Based on CMS inspection data, GROVE HEALTH & REHAB CTR, THE has documented safety concerns. Inspectors have issued 1 Immediate Jeopardy citation (the most serious violation level indicating risk of serious injury or death). The facility has a 3-star overall rating and ranks #1 of 100 nursing homes in Illinois. Families considering this facility should ask detailed questions about what corrective actions have been taken since these incidents.

Do Nurses at Grove Health & Rehab Ctr, The Stick Around?

GROVE HEALTH & REHAB CTR, THE has a staff turnover rate of 43%, which is about average for Illinois nursing homes (state average: 46%). Moderate turnover is common in nursing homes, but families should still ask about staff tenure and how the facility maintains care continuity when employees leave.

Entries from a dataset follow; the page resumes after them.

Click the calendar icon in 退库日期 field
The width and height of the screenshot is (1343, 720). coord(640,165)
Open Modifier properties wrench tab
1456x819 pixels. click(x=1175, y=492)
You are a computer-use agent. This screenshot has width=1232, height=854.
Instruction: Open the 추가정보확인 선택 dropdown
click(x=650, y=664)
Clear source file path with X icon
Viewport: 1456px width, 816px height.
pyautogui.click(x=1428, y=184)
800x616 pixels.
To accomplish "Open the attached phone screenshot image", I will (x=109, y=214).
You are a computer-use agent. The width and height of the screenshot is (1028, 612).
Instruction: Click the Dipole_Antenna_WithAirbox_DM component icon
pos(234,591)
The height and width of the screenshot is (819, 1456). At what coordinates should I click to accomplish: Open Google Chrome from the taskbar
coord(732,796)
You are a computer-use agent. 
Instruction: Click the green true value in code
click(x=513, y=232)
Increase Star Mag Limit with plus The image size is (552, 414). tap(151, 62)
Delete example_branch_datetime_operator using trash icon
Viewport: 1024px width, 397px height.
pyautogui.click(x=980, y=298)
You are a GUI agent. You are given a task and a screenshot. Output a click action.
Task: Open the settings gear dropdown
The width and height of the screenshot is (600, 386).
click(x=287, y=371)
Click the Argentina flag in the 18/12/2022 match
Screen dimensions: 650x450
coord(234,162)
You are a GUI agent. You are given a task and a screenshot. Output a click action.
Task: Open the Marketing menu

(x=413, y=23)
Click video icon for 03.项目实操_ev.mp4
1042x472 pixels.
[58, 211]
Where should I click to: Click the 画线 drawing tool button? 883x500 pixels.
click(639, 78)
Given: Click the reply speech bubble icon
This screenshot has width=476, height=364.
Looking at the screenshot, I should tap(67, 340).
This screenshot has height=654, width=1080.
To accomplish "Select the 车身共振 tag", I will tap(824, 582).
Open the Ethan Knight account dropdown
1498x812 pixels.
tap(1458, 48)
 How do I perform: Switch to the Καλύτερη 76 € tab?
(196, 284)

Was Grove Health & Rehab Ctr, The Ever Fined?

GROVE HEALTH & REHAB CTR, THE has been fined $76,577 across 3 penalty actions. This is above the Illinois average of $33,845. Fines in this range indicate compliance issues significant enough for CMS to impose meaningful financial consequences. Common causes include delayed correction of deficiencies, repeat violations, or care failures affecting resident safety. Families should ask facility leadership what changes have been made since these penalties.

Is Grove Health & Rehab Ctr, The on Any Federal Watch List?

GROVE HEALTH & REHAB CTR, THE is not on any federal watch list. The most significant is the Special Focus Facility (SFF) program, which identifies the bottom 1% of nursing homes nationally based on persistent, serious quality problems. Not being on this list means the facility has avoided the pattern of deficiencies that triggers enhanced federal oversight. This is a positive indicator, though families should still review the facility's inspection history directly.